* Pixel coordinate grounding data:

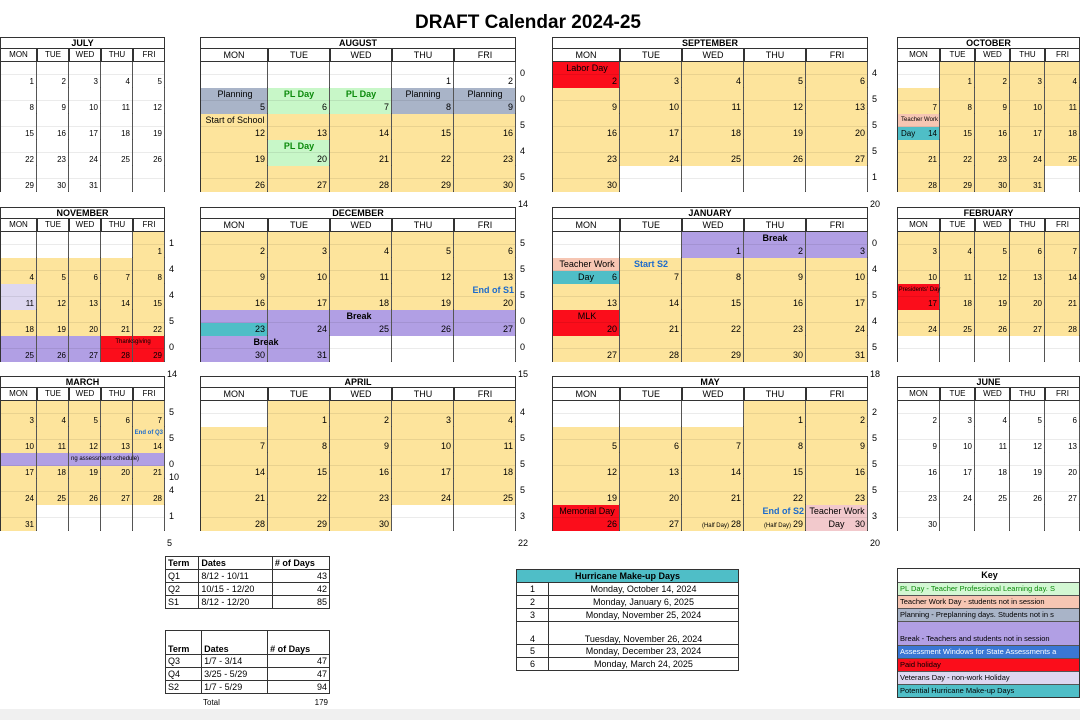 Image resolution: width=1080 pixels, height=720 pixels. I want to click on day-cell: 25, so click(1062, 153).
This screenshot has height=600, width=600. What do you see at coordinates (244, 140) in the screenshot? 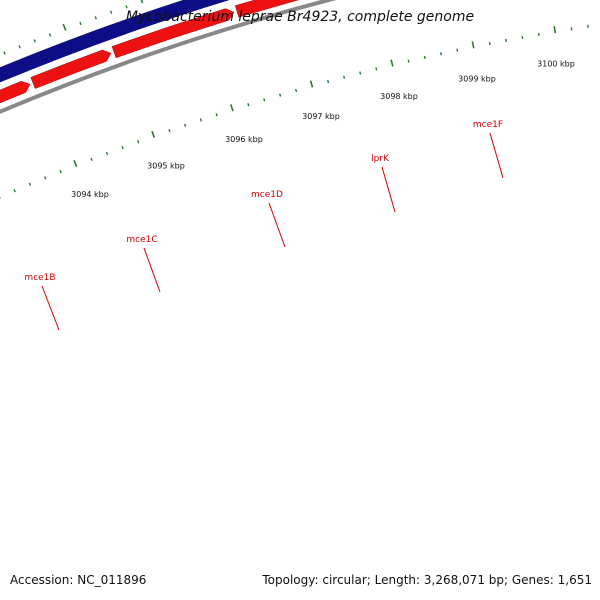
I see `scale-label: 3096 kbp` at bounding box center [244, 140].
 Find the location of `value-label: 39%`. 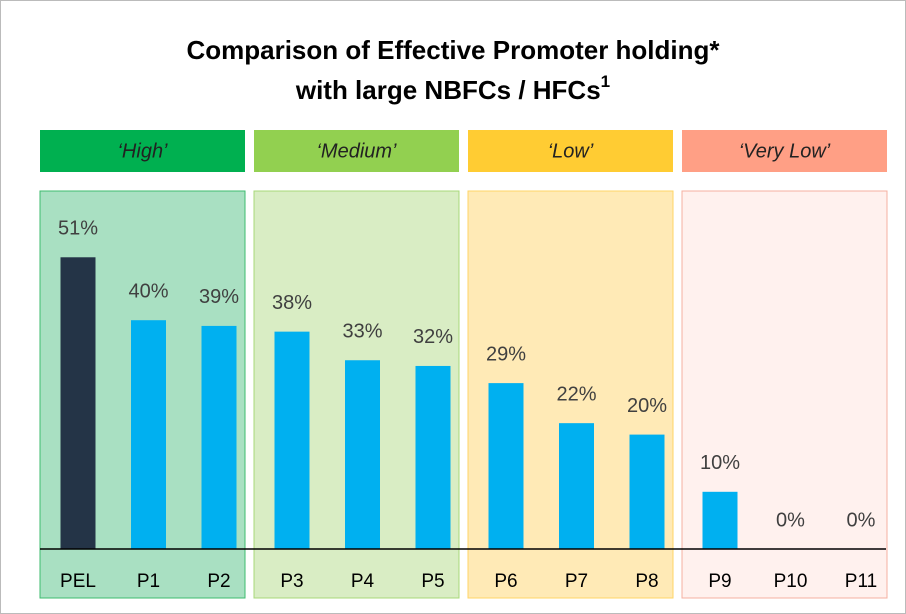

value-label: 39% is located at coordinates (219, 297).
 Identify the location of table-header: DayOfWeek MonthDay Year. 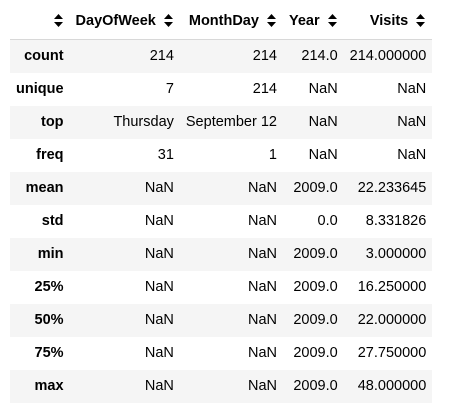
(222, 22).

* THE PROBLEM: Copy everything from the line containing "Find the location" down to the end of the material above, character for character. Leave the pictures out.

* RESPONSE TO THE EXERCISE:
 Find the location of `value-label: 39%`. 

value-label: 39% is located at coordinates (219, 297).
 Identify the location of table-header: DayOfWeek MonthDay Year. 
(222, 22).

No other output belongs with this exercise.